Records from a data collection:
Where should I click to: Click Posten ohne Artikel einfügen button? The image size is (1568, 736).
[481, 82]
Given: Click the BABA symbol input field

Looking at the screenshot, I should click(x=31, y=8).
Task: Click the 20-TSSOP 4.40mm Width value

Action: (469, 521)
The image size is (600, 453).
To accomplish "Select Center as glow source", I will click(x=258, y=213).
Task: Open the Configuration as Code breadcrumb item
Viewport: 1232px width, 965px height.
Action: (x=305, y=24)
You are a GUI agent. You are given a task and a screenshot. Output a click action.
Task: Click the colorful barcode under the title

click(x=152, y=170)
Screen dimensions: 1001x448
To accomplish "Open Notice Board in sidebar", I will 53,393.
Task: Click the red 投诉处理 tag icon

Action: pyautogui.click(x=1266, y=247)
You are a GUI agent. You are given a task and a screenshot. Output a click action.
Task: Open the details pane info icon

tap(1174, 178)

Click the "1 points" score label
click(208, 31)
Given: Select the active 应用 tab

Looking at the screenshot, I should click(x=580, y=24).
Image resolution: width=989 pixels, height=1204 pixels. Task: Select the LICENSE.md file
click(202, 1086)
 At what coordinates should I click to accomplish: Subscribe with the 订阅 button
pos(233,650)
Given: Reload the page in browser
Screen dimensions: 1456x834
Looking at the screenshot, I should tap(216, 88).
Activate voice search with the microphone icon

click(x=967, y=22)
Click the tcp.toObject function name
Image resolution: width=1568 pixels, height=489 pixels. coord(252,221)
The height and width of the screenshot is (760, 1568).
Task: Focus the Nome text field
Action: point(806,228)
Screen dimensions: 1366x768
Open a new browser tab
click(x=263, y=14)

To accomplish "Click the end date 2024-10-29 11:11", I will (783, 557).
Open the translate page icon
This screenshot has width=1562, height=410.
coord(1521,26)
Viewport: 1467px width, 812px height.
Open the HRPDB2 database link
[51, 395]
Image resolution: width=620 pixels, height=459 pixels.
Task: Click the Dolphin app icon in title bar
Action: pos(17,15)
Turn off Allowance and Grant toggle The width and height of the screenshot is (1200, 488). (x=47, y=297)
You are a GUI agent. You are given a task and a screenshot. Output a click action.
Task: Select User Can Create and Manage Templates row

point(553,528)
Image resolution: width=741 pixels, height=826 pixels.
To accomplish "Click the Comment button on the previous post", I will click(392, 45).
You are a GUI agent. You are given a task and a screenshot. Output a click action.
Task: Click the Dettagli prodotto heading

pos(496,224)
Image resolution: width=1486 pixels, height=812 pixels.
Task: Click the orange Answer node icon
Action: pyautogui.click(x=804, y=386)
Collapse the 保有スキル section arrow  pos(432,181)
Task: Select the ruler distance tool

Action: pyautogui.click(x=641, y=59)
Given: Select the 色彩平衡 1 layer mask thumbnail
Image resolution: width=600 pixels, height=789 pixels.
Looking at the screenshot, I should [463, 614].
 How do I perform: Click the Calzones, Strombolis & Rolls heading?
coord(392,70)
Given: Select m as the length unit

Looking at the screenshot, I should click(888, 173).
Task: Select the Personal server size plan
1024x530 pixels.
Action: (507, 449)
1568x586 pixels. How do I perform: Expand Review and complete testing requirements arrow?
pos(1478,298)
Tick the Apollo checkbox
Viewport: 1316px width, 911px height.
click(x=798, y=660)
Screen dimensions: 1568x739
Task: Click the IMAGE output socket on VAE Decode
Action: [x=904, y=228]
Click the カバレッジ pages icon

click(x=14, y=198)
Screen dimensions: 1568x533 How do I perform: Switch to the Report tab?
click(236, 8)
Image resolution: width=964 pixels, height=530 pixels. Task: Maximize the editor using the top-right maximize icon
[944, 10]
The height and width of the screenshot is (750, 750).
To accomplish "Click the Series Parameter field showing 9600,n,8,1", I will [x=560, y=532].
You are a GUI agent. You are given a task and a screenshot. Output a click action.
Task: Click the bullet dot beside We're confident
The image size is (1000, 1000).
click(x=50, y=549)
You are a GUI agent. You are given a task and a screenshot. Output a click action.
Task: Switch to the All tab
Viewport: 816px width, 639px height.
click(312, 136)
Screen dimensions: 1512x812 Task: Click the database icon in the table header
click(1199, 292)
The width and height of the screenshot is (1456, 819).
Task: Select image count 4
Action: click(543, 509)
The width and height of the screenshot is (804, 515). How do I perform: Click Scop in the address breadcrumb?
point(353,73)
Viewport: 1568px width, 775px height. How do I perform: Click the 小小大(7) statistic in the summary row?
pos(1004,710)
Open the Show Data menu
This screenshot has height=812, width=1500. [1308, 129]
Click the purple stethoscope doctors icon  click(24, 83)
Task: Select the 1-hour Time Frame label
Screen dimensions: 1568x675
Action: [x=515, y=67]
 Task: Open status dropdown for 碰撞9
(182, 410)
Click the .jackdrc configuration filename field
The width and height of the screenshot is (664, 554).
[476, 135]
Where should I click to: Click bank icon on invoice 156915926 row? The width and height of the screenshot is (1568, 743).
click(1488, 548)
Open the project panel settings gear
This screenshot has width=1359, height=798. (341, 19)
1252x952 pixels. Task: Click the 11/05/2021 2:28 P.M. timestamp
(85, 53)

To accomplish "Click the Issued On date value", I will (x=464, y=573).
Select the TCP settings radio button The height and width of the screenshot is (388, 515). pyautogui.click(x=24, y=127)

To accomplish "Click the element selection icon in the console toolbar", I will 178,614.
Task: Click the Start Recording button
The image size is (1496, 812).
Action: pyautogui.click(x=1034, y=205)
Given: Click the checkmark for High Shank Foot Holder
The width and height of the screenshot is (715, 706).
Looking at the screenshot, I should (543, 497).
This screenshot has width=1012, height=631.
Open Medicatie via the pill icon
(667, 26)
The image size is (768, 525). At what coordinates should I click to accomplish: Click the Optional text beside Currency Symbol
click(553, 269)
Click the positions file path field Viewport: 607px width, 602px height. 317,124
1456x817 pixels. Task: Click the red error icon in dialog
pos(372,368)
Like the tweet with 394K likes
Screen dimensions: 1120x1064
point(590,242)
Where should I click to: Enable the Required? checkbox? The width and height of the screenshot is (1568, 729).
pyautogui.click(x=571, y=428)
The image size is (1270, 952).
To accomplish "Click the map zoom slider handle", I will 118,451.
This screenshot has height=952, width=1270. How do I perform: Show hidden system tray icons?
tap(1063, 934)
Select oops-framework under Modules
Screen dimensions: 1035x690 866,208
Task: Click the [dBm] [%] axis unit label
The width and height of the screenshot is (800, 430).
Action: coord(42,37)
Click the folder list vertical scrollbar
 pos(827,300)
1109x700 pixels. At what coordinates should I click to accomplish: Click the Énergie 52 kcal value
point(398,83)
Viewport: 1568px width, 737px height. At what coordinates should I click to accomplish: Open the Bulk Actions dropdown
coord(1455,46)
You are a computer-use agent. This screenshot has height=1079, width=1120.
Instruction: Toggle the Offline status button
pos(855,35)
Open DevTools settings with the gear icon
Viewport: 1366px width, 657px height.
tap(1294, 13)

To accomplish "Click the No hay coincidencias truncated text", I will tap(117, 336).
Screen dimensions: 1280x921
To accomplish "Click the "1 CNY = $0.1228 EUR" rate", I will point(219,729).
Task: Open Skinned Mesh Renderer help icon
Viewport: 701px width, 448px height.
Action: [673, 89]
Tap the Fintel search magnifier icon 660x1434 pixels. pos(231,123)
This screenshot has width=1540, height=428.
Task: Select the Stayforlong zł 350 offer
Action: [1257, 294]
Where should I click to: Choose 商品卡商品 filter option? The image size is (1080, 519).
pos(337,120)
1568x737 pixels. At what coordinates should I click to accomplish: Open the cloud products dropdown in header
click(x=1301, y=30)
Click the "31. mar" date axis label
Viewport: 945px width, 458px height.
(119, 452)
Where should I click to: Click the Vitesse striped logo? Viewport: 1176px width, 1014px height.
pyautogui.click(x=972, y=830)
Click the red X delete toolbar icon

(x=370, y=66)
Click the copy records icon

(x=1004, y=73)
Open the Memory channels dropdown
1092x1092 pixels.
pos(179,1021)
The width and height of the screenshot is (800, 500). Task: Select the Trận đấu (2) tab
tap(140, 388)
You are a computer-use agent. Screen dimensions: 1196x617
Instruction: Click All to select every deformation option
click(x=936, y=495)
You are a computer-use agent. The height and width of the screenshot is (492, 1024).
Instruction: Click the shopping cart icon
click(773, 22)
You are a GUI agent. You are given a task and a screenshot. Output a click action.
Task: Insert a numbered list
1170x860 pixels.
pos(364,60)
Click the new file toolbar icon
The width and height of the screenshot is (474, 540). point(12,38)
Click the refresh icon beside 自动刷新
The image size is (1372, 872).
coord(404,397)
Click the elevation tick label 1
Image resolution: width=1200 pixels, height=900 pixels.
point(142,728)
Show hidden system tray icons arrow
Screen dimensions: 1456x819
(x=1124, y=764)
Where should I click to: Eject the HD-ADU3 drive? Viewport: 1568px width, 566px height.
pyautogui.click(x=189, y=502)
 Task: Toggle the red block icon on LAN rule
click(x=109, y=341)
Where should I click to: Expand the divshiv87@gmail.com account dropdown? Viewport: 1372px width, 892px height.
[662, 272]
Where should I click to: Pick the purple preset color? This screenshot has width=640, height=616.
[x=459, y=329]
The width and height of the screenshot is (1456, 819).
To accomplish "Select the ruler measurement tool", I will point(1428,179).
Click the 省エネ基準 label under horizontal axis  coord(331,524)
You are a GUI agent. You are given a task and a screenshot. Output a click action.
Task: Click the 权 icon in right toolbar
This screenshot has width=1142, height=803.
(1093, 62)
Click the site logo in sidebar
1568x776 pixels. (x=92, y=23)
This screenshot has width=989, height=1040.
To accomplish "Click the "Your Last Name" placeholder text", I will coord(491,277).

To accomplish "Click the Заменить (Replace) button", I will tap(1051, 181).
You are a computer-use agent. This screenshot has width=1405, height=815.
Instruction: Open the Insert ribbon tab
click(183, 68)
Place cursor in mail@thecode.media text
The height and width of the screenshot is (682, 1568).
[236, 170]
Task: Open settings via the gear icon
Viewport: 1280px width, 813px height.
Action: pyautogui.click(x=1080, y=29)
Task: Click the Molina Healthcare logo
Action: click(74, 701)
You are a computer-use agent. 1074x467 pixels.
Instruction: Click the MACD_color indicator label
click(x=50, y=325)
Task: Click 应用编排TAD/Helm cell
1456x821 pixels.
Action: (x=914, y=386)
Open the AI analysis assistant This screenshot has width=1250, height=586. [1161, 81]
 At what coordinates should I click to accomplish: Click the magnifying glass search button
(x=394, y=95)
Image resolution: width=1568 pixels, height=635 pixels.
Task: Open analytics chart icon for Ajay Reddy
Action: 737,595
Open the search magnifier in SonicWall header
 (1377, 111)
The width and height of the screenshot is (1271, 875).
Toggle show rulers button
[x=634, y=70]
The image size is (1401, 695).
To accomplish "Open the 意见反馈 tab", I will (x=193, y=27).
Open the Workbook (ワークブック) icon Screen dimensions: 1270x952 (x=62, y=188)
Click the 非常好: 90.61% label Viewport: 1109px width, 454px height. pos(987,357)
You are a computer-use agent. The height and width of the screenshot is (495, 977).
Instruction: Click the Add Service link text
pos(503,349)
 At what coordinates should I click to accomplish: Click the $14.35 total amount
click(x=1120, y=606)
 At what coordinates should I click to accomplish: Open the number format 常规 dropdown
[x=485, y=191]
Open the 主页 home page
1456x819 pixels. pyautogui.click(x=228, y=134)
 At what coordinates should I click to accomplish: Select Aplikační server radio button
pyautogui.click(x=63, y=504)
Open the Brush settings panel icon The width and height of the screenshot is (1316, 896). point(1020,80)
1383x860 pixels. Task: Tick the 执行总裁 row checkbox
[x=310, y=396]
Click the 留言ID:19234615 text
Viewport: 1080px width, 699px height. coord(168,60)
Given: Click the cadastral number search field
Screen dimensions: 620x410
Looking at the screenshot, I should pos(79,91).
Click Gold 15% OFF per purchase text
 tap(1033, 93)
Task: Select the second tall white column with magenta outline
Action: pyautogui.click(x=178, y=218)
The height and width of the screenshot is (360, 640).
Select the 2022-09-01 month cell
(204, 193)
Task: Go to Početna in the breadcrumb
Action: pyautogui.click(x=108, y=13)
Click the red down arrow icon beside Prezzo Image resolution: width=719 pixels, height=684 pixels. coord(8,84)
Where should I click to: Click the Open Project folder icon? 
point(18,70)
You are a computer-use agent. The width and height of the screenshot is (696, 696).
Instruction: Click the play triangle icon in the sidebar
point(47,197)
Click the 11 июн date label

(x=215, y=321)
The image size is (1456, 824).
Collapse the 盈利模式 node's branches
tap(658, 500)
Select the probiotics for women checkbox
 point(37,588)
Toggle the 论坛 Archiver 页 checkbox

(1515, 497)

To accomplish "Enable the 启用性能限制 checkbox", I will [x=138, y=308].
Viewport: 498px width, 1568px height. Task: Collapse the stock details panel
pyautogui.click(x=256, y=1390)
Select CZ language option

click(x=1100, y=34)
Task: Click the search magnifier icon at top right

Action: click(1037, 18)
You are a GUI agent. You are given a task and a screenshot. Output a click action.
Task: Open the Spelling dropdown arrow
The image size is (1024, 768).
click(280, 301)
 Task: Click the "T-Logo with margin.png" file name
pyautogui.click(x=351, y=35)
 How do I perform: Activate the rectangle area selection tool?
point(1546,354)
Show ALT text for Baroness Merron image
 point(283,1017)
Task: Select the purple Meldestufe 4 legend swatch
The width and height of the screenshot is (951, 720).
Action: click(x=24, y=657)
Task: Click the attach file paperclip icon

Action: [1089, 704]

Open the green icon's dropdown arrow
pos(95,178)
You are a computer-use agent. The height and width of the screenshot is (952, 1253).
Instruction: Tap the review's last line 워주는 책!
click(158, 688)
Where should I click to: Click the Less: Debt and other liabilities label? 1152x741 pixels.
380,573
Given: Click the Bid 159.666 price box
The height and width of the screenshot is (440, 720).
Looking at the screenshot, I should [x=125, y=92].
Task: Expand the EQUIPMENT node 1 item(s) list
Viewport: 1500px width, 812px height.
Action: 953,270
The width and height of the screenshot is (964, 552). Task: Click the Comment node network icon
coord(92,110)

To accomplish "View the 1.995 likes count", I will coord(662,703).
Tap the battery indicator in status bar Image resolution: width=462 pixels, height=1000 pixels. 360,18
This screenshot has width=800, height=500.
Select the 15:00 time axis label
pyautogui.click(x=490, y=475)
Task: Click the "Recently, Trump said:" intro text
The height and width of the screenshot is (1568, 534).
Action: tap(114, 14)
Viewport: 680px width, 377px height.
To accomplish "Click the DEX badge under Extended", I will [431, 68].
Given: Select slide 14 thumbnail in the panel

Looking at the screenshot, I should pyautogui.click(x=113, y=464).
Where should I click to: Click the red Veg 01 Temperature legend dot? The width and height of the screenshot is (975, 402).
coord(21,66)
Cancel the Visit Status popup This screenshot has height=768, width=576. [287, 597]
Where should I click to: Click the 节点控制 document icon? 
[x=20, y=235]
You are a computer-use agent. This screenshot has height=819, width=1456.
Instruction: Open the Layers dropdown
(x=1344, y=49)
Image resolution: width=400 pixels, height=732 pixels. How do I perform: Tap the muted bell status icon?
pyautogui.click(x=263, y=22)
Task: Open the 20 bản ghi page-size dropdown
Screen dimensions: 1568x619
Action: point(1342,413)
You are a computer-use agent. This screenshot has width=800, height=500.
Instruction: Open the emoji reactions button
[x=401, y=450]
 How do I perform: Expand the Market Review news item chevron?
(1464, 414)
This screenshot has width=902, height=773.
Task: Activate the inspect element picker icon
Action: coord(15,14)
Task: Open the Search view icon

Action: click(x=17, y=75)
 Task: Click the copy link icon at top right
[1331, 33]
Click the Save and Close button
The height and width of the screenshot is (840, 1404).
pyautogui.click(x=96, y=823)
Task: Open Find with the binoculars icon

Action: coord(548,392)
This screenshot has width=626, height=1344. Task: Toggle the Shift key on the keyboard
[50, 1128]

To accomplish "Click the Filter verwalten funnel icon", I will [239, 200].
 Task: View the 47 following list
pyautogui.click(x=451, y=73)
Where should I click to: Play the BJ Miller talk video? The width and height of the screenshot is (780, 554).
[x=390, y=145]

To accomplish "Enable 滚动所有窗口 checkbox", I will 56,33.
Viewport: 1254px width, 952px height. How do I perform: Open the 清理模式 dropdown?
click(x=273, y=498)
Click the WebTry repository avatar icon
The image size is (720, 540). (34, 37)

> _What is expected_
Gather every line of the records above that contains the word "Expand" and copy each one out.

> _Expected answer_
1568x586 pixels. How do I perform: Expand Review and complete testing requirements arrow?
Where should I click to: Expand the divshiv87@gmail.com account dropdown? Viewport: 1372px width, 892px height.
Task: Expand the EQUIPMENT node 1 item(s) list
 How do I perform: Expand the Market Review news item chevron?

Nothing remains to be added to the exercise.